A fresh challenge? Learning new skills? Getting back under the bright lights? Another pay day even?
But of all the things, there’s one he is most jazzed about.
Wearing shoes.
The former UFC star has long had to do his work barefoot, just as nature intended , in the Octagon and on the mats.
Oh, how he has longed to be able to train and fight with shoes on.
“I f—– hate fighting without shoes,” Ferguson tells ESPN ahead of his Misfits boxing debut against YouTuber “Salt Papi” in Manchester, England on Friday.
“I grew up wrestling with wrestling shoes. I grew up playing football and baseball with cleats and I grew up just with shoes on my feet. It was just always like that.”
Fair enough.
Of course, it’s not just being able to lace up some boots that has Ferguson fizzing.

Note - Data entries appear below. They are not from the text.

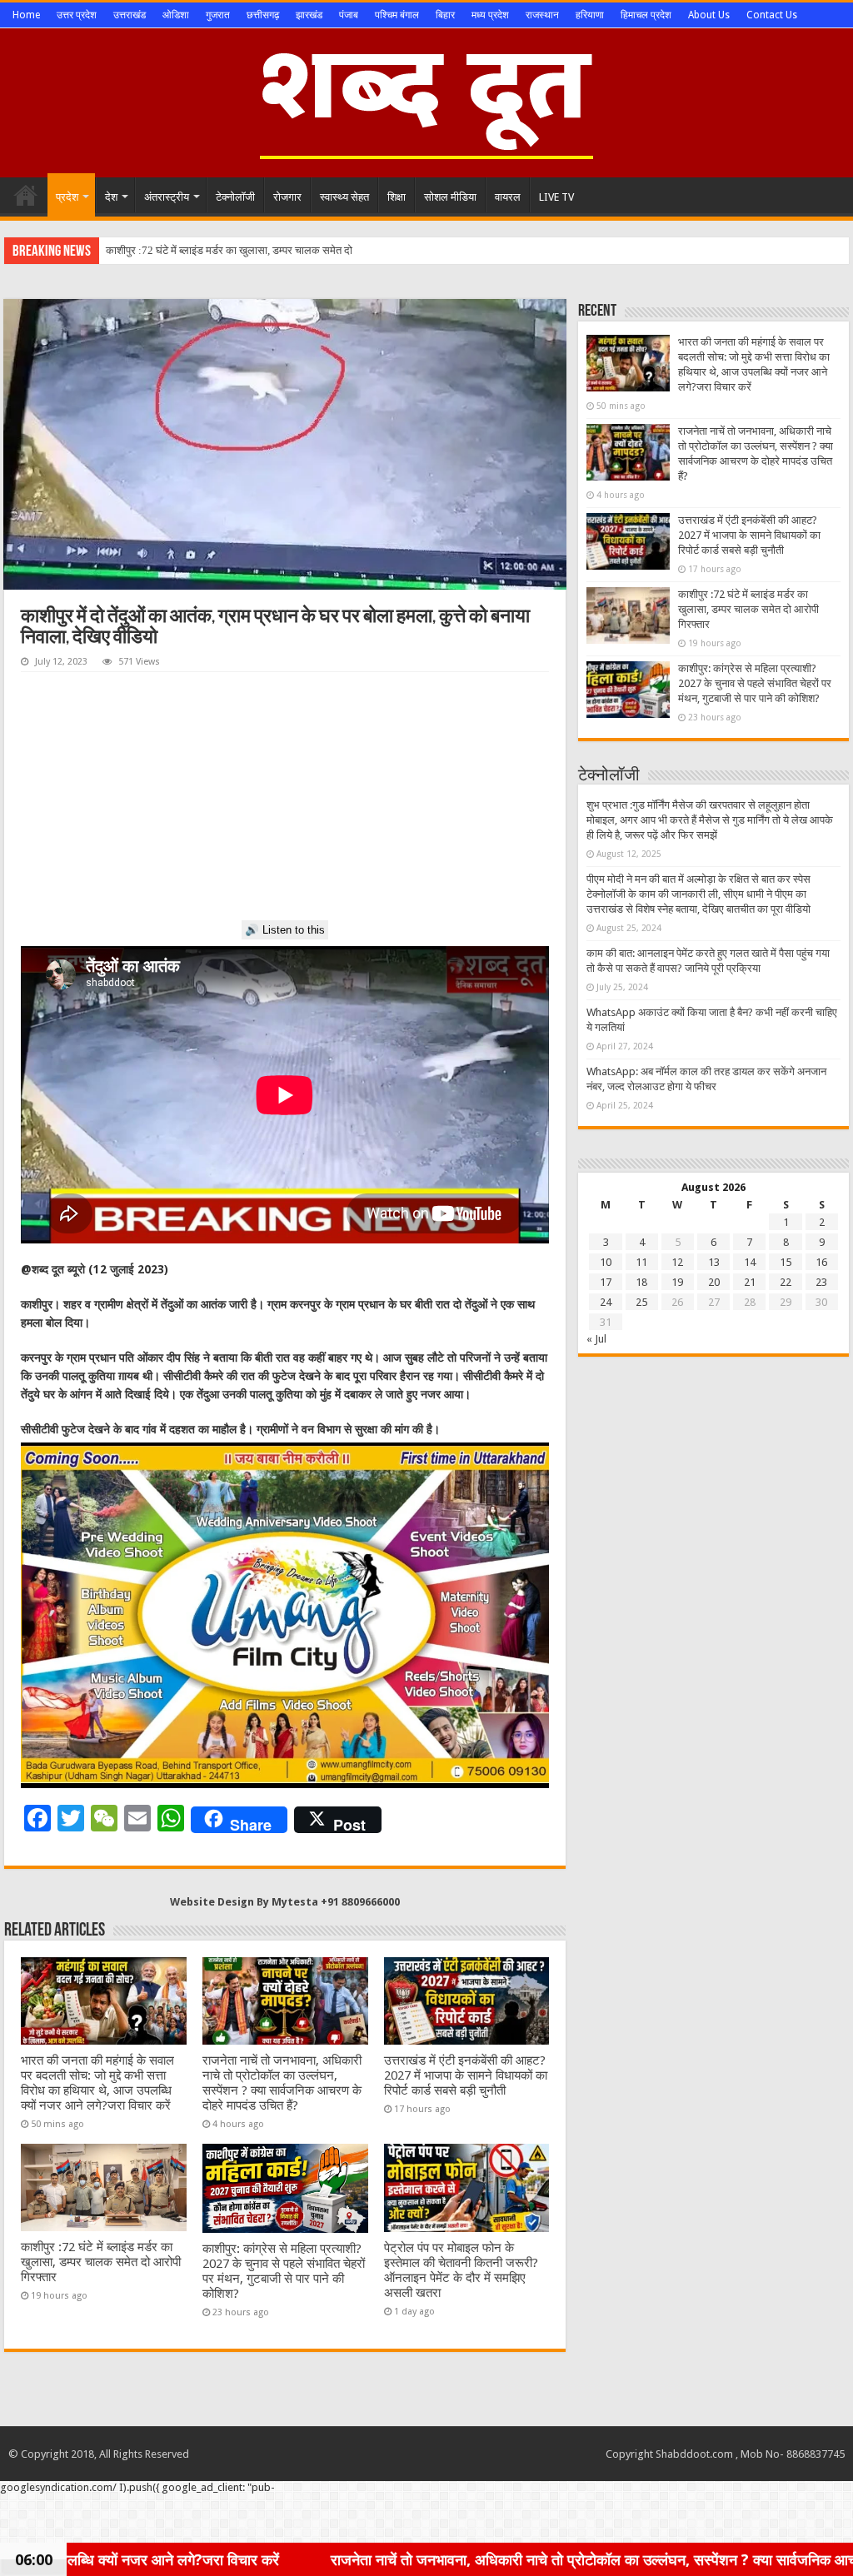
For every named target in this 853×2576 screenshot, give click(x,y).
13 (714, 1262)
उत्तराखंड (129, 15)
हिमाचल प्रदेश (646, 15)
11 (641, 1262)
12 (677, 1262)
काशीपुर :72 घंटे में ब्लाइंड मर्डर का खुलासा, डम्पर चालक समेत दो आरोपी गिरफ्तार (101, 2262)
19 (677, 1282)
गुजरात (218, 15)
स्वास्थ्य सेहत (344, 197)
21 (750, 1282)
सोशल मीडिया (450, 197)
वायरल (508, 197)
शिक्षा (396, 197)
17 (605, 1282)
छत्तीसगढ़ (263, 15)
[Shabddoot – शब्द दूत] (426, 100)
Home (26, 15)
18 (641, 1282)
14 (750, 1262)
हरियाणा (590, 15)
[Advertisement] (285, 797)
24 (605, 1302)
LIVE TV (556, 197)
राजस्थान (542, 15)
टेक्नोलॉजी (235, 197)
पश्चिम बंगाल (397, 15)
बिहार (445, 15)
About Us (709, 15)
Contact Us (771, 15)
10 (605, 1262)
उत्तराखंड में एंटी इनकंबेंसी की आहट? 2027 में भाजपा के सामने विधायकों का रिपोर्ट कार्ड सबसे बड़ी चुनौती (465, 2075)
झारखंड (309, 15)
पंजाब (348, 15)
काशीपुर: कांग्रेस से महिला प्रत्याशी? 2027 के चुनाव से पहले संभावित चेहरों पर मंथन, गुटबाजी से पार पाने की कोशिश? (283, 2271)
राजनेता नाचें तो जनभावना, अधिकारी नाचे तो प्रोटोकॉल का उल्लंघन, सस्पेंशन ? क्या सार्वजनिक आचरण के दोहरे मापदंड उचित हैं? (282, 2083)
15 (785, 1262)
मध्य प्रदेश (490, 15)
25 (641, 1302)
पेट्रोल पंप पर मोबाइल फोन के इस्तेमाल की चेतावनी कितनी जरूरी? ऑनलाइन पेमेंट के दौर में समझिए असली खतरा (461, 2270)
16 (821, 1262)
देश (111, 197)
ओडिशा (175, 15)
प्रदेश (67, 197)
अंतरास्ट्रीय (166, 197)
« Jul (596, 1339)
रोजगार (287, 197)
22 (785, 1282)
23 (821, 1282)
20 (714, 1282)
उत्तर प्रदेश (77, 15)
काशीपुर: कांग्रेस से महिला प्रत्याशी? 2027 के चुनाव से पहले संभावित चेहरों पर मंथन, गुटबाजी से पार (293, 250)
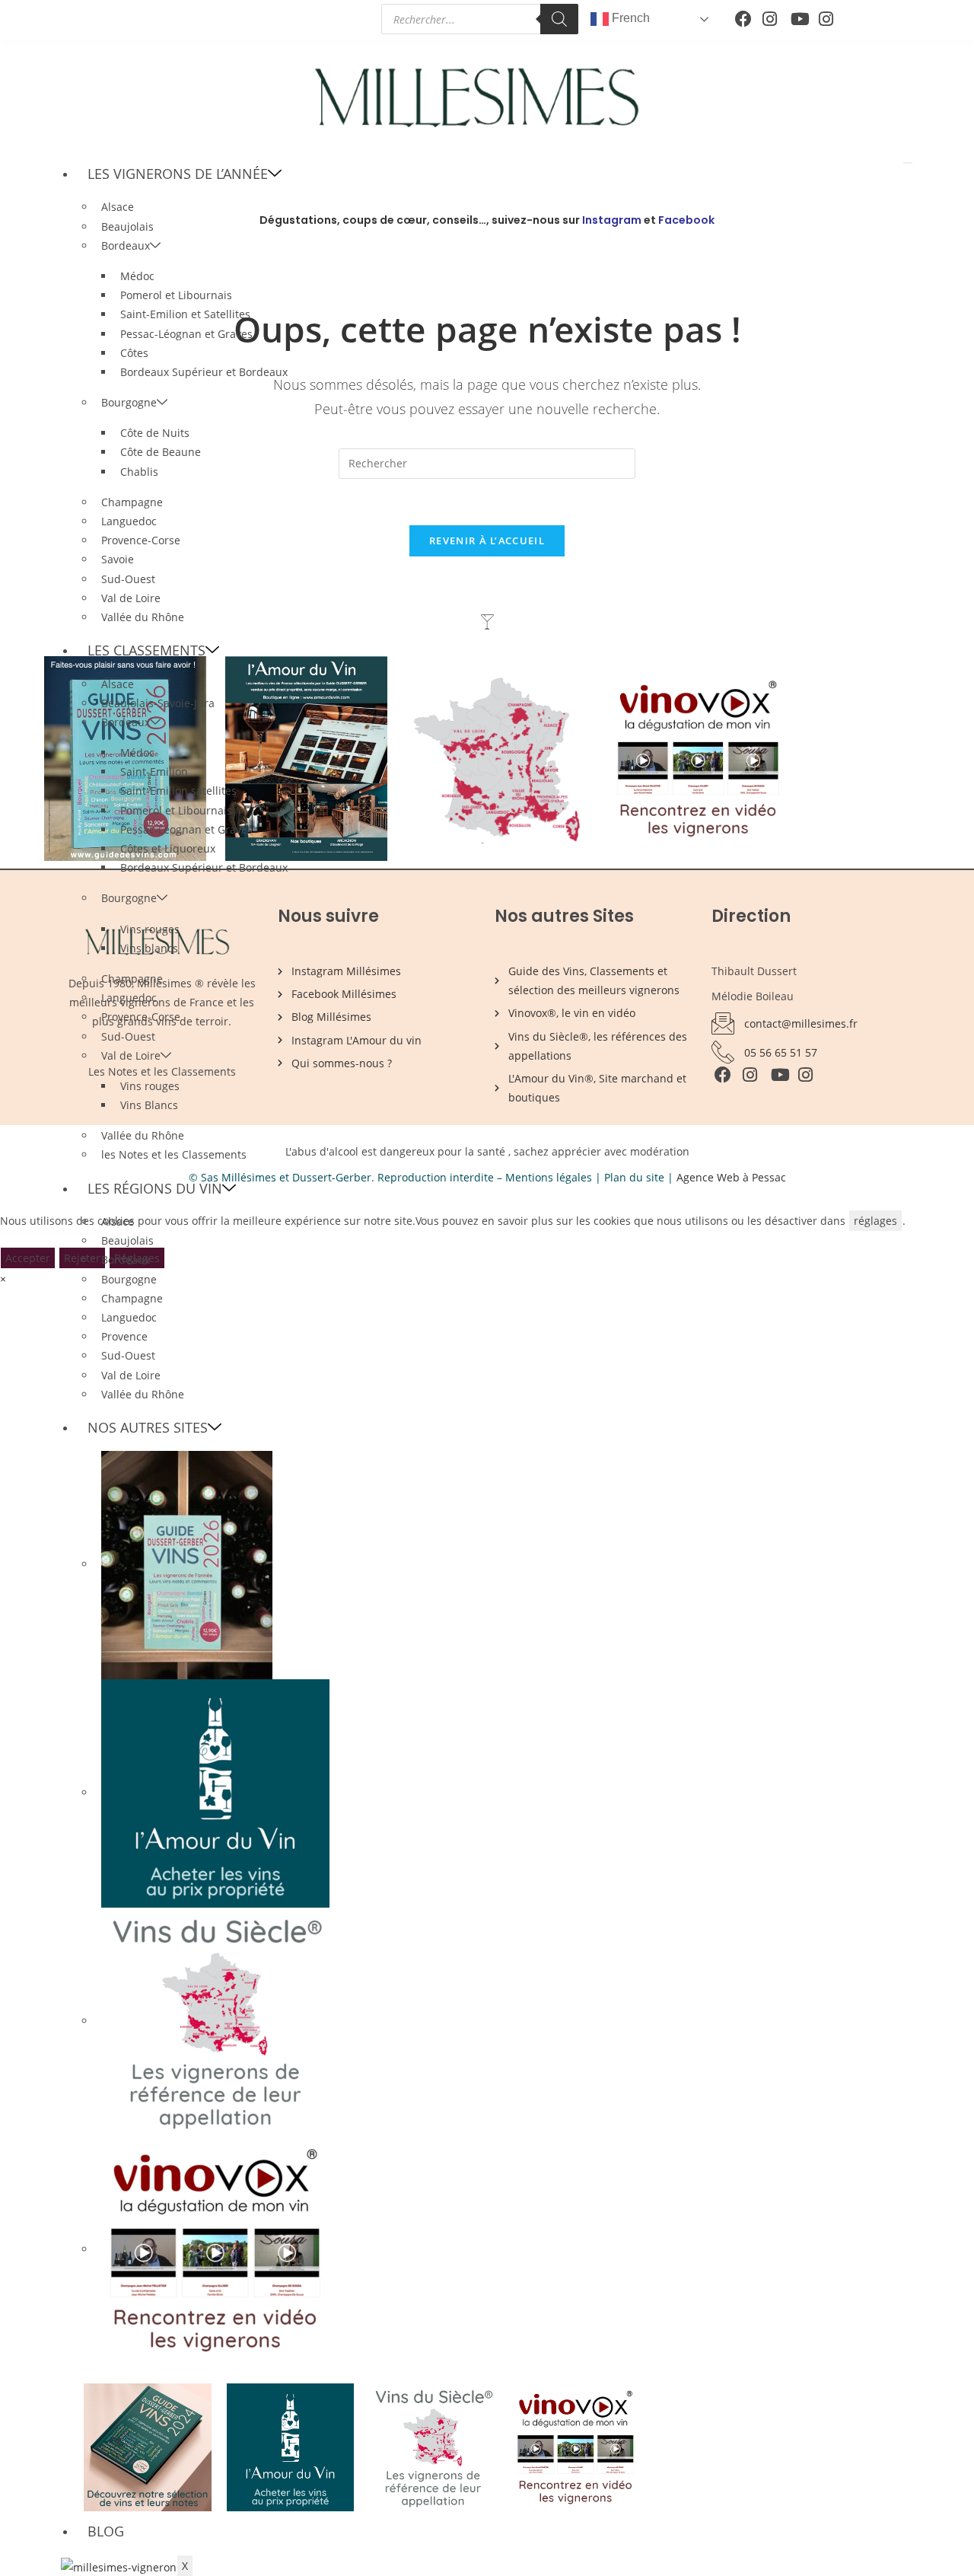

The 41-year-old loves having something different to get him out of bed in the morning.
“I can’t wait to get in there and handle business, man, because I’ve been working my ass up,” Ferguson says.
“I’ve been showing up and waking up early, doing my run, doing my sprints on the hill no matter what time [it is], hitting my strength conditioning and doing everything that I need to do to get this job done.”
It has also been a long time coming.
Ferguson says the UFC didn’t let him entertain the idea of having a boxing match while he was with the promotion. A natural entertainer and a big star in the lightweight and welterweight divisions, it makes sense that the UFC wouldn’t want Ferguson to risk an injury in the boxing ring.
But tell Tony Ferguson he can’t do something, and he’ll try to prove you wrong.
“I don’t know why. They allowed other people to box. I’m not saying [it was] favouritism and all the other bull—-, but I’ve always wanted a box,” Ferguson says.
“They tried to ice the kicker, which means they try to put me on the shelf so that way they thought I was going to get old and not be able to do shit. But unfortunately for them they were wrong.”
Ferguson is another fighter nobody would blame if he walked away from the fight game. He’s been around long enough and earned enough respect that he surely doesn’t need Misfits. What he does want is for his two sons, Armand and Angel, to have a role model they can look up to.
“A lot of these kids don’t have fucking role models that are able to see that. Me growing up, I had Sylvester Stallone, Arnold Schwarzenegger,” Ferguson explains.
“It’s hard to find that. And if I’m able to still be that fucking dude where people can be like, damn, that’s a man right there. He’s doing his business.”